CASA ROSSA E DINTORNI, ROBA DI TRIESTE E UN DEGRADO DA DOPOGUERRA

20.09.2020

La Casa Rossa, e lo stato di degrado di questa "porta" di Gorizia che sembra uscita dal dopoguerra bosniaco non può essere avulso da un riflessione sugli assetti urbanistici della città di Gorizia. Oltre al degrado del piazzale si aggiunge quello del bellissimo giardino dell'ex Seminario arcivescovile, oggi sede dell'Università di Trieste. Un tempo questo orto urbano ben ordinato e coltivato si è trasformato in una foresta in piena città: invece di graziosi scoiattoli, pantegane.
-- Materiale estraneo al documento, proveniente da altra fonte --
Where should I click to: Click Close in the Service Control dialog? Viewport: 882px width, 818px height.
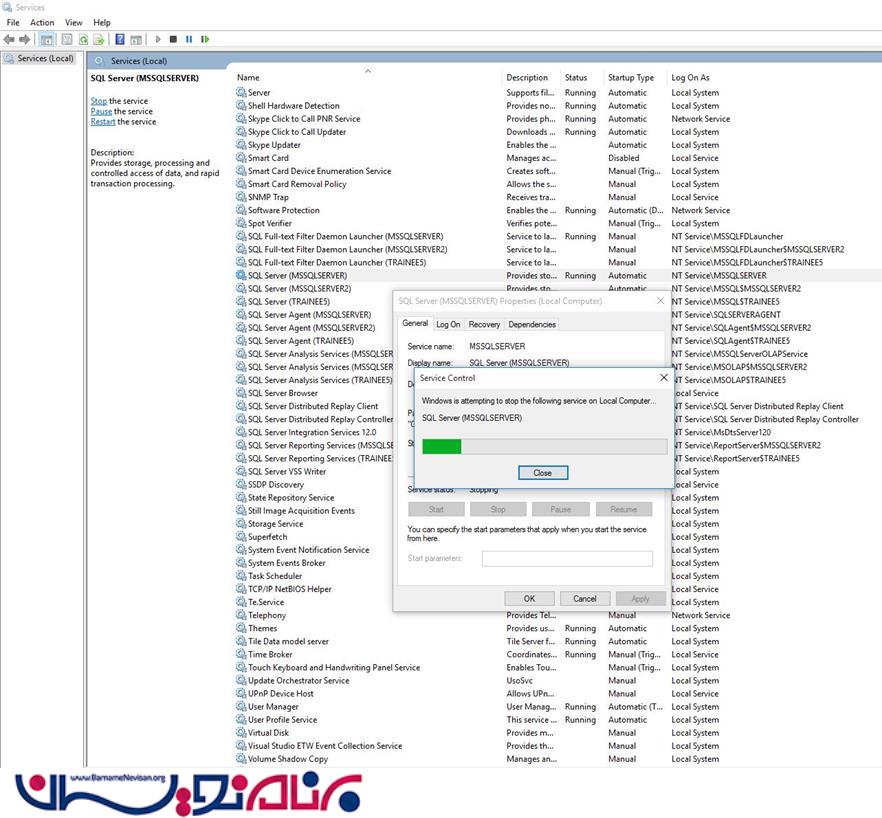pos(542,472)
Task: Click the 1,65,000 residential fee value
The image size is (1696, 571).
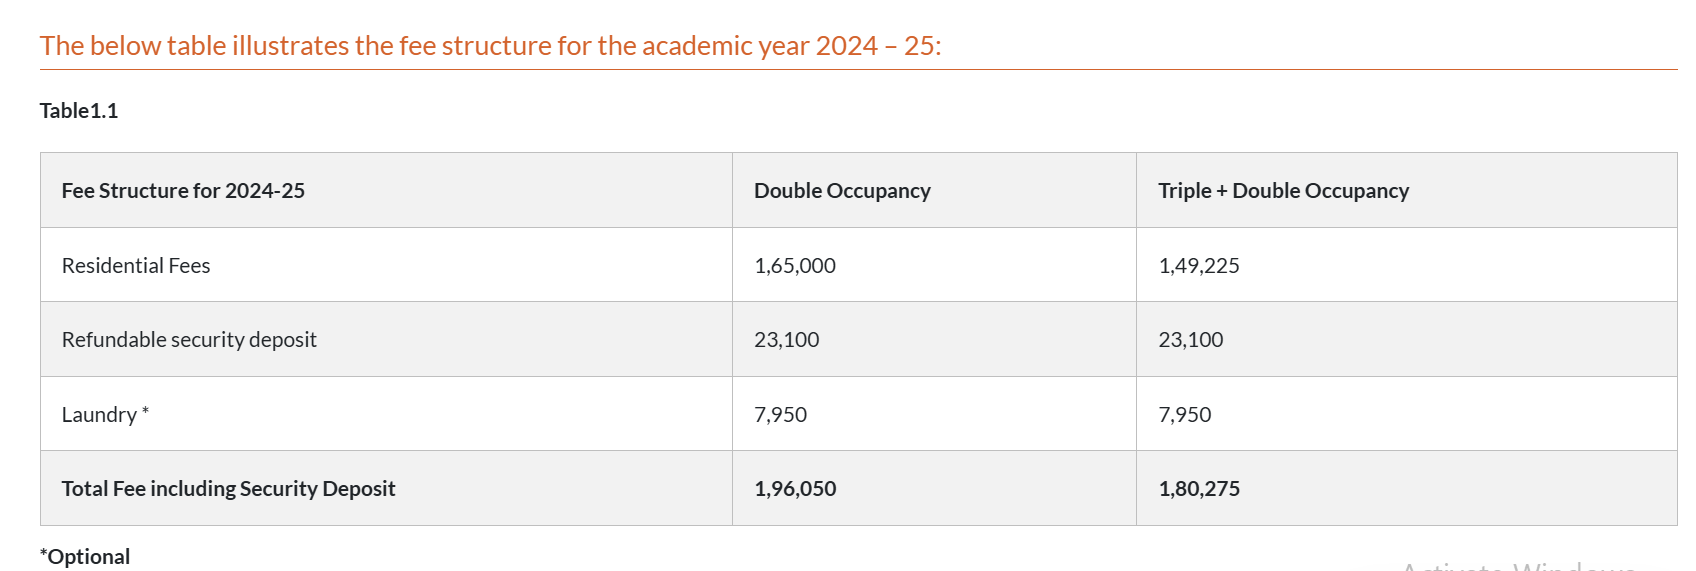Action: point(795,266)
L'Università di Trieste insieme alla concittadina Camera di commercio oltre a occupare senza risultati il Conference Center, non potrebbe fare qualcosa per migliorare lo stato della struttura e pulire e sistemare finalmente il parco?
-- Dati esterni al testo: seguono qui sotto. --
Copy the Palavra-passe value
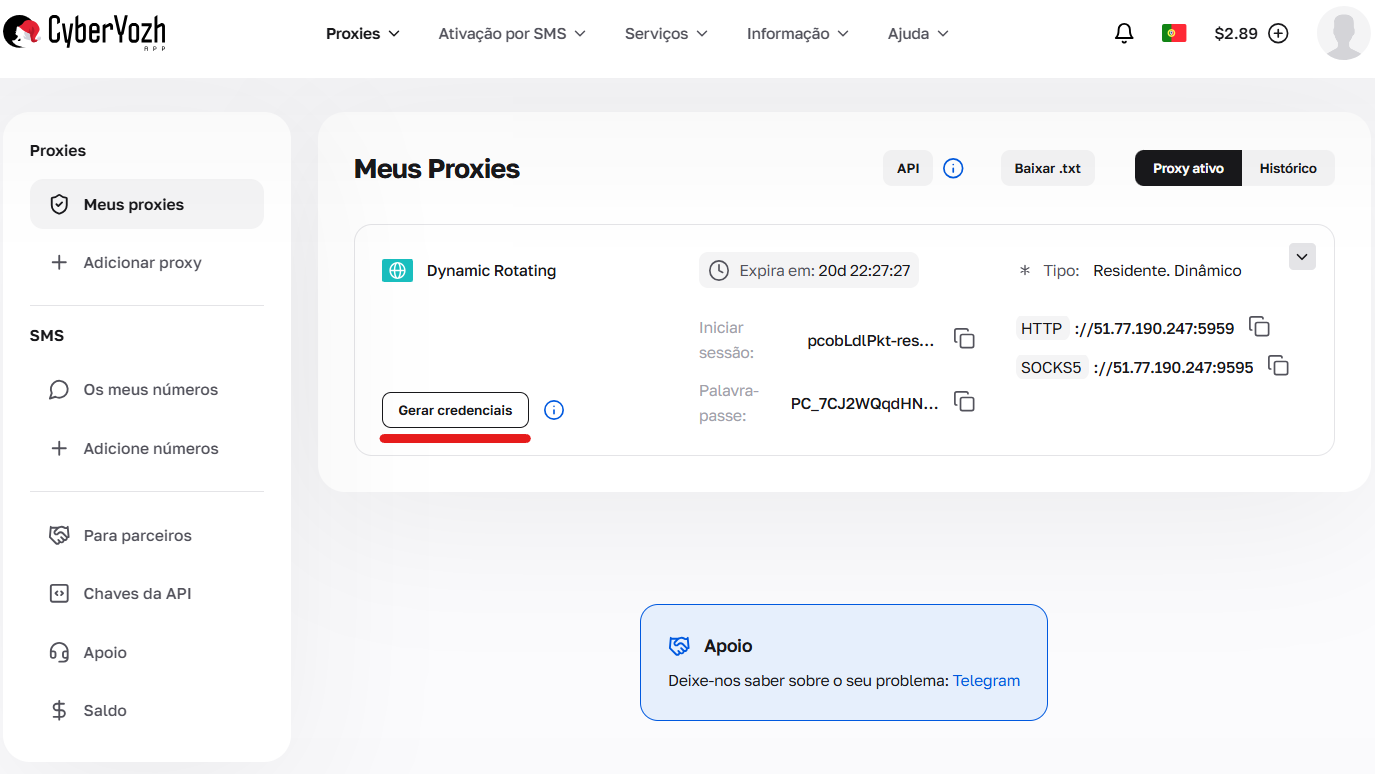This screenshot has width=1375, height=774. coord(964,401)
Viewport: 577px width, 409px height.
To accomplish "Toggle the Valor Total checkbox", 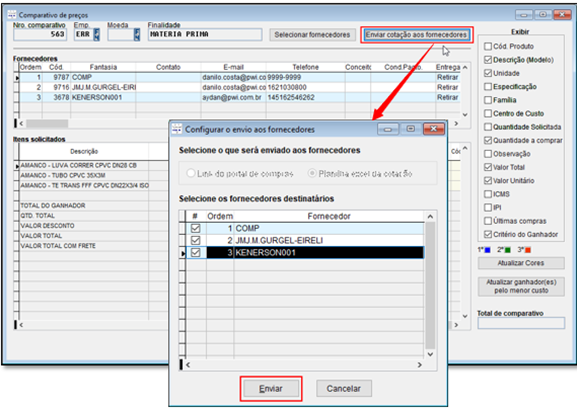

Non tutti sanno che una decina di anni fa era stato portato alla Cciaa (ancora di Gorizia) un progetto per creare una sorta di parco dei cultivar autoctoni della nostra regione. Era stato ideato in seno alla Cantina Produttori di Cormons che si impegnava a curarlo gratuitamente. Che fine ha fatto, perché nessuno se ne occupa? I "tecnici" della Cciaa diranno ovviamente che "no se podeva". Però si poteva passare la Confidi nelle mani del capoluogo regionale. Ma chi ha in mano le redini della nostra povera città?